8. Il relève que le protocole d’accord préélectoral ne prévoyait pas de dispositions complémentaires.
9. Il constate ensuite que le syndicat UNSA avait, sur les sites de [Localité 45], [Localité 47] et [Localité 48], installé un stand dans l’enceinte de l’entreprise afin d’y recevoir les salariés pendant leur temps de travail et/ou de pause et diffuser sa propagande électorale, et que, sur le site de [Localité 46], la société avait mis à disposition de ce syndicat une salle située dans les locaux de l’entreprise afin qu’il diffuse sa propagande électorale auprès des salariés, sans que la société justifie que les autres syndicats aient disposé de cette liberté.
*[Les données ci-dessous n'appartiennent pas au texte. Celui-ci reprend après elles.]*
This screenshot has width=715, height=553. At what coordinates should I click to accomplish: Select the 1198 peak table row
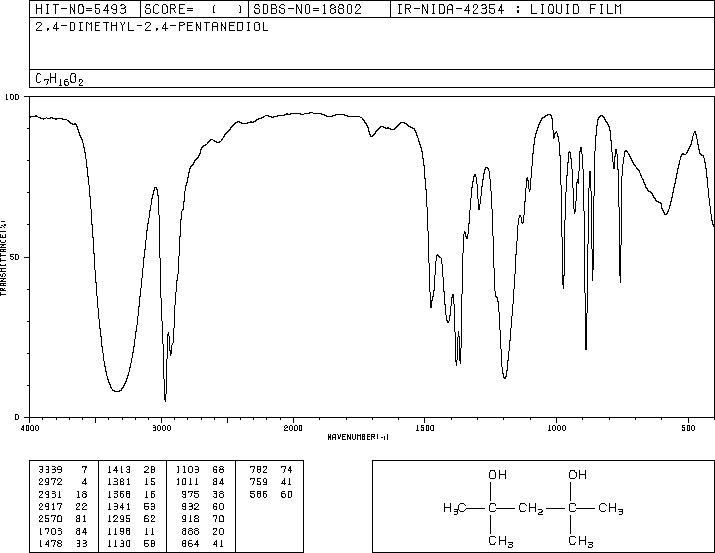tap(133, 532)
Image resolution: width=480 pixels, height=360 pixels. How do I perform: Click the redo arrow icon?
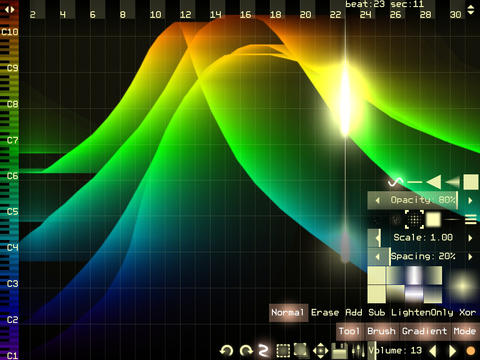(x=246, y=351)
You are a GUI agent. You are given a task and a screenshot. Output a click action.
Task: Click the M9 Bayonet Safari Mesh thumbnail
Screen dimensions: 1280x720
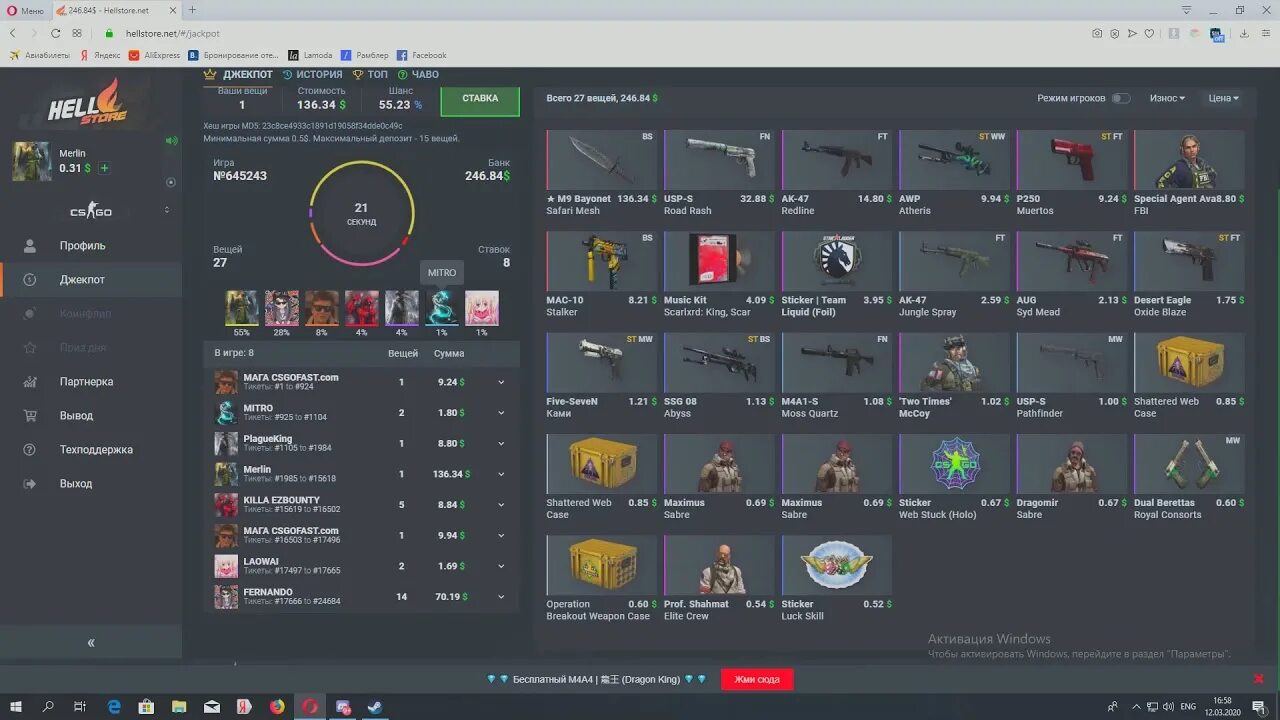coord(600,160)
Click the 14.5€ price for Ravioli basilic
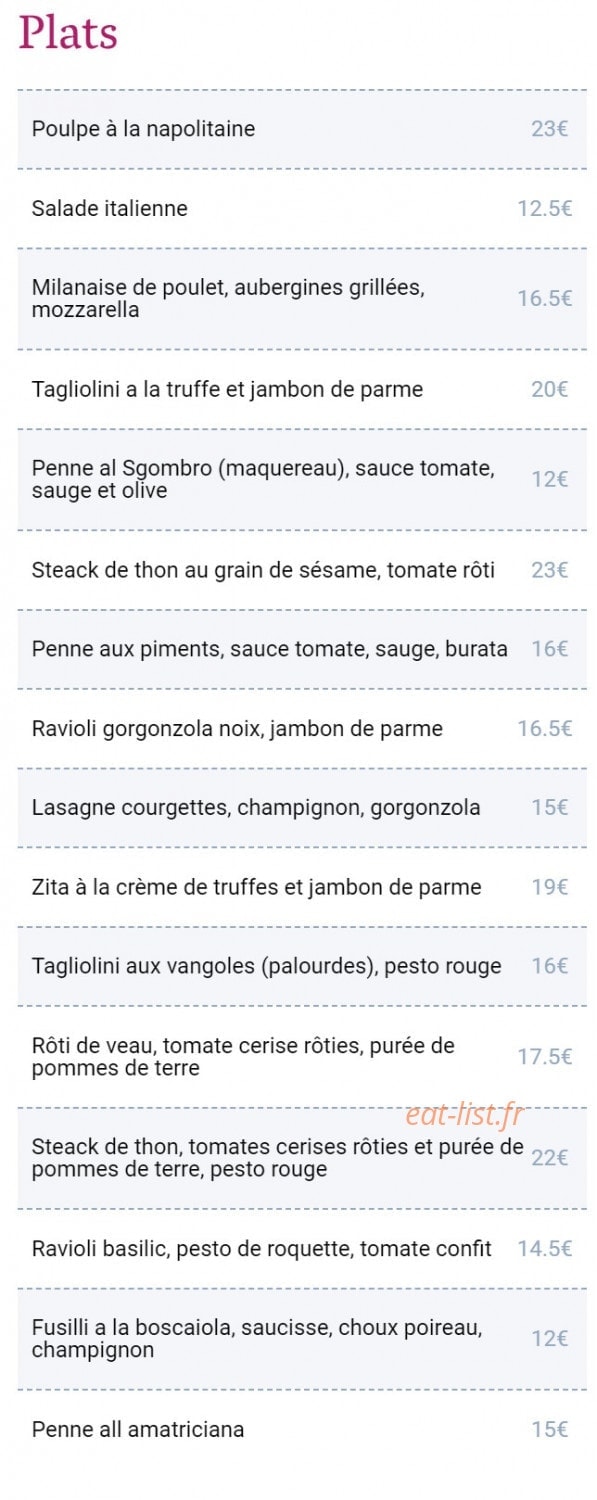This screenshot has height=1500, width=597. pos(545,1249)
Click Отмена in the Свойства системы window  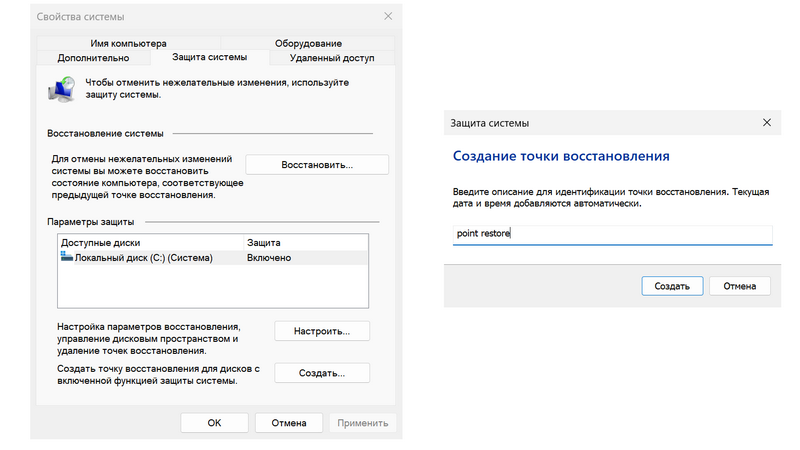(288, 423)
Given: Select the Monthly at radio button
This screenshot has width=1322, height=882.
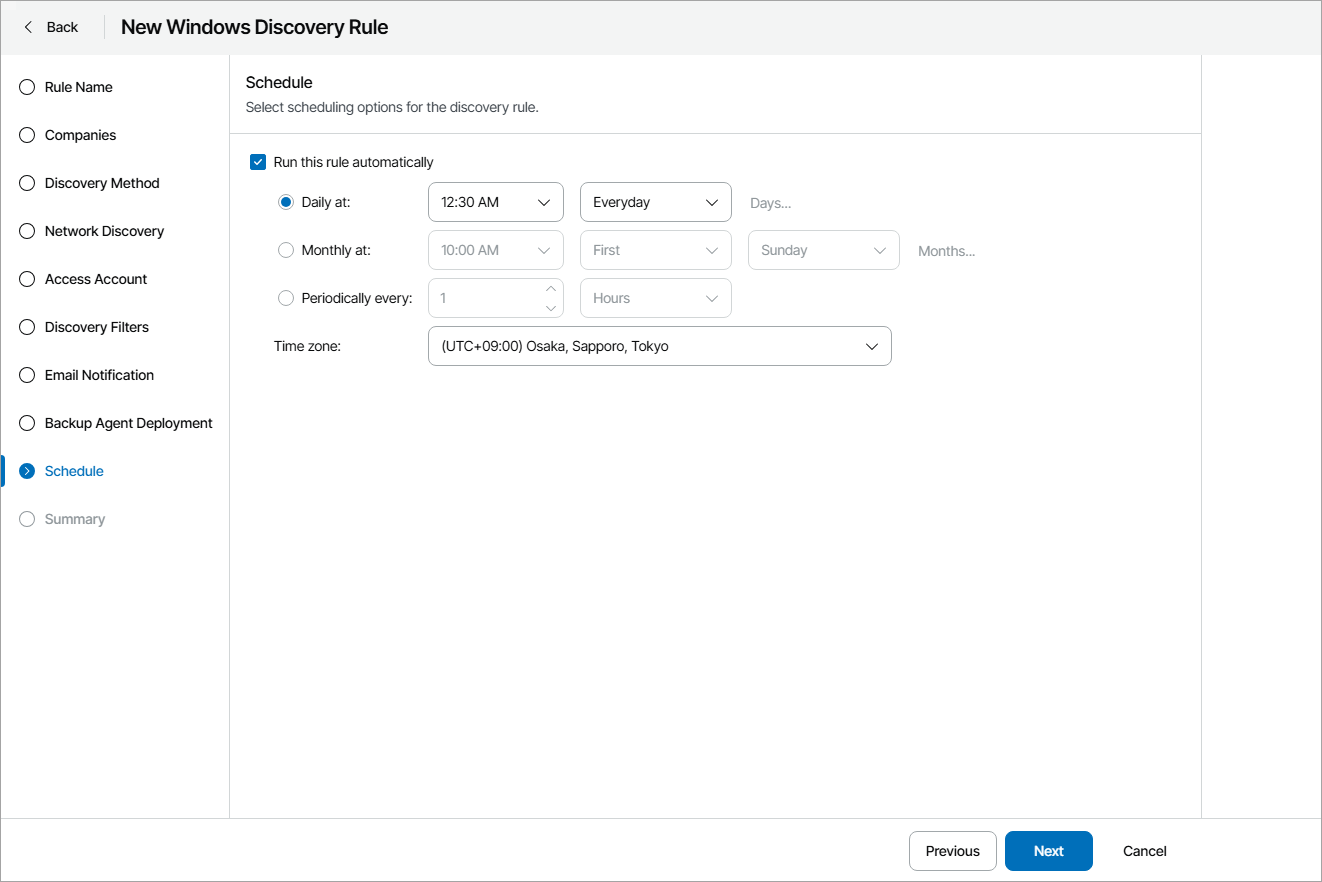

10. Le tribunal, qui, sans être tenu à une recherche rendue inopérante par ses constatations, a constaté que seul le syndicat UNSA avait bénéficié d’avantages dans des conditions qui ne sont prévues ni par l’article L. 2142-4 du code du travail ni par le protocole d’accord préélectoral et caractérisé ainsi un manquement de l’employeur à son obligation de neutralité, a légalement justifié sa décision.
PAR CES MOTIFS, la Cour :
REJETTE le pourvoi ;
En application de l’article 700 du code de procédure civile, rejette la demande formée par la société ERT technologies et la condamne à payer à la Fédération nationale CFDT des salariés de la construction et du bois la somme de 1 500 euros et à M. [UL] et à la Fédération générale Force ouvrière construction la somme globale de 1 500 euros ;
Ainsi fait et jugé par la Cour de cassation, chambre sociale, et prononcé publiquement le vingt et un janvier deux mille vingt-six par mise à disposition de l’arrêt au greffe de la Cour, les parties ayant été préalablement avisées dans les conditions prévues au deuxième alinéa de l’article 450 du code de procédure civile.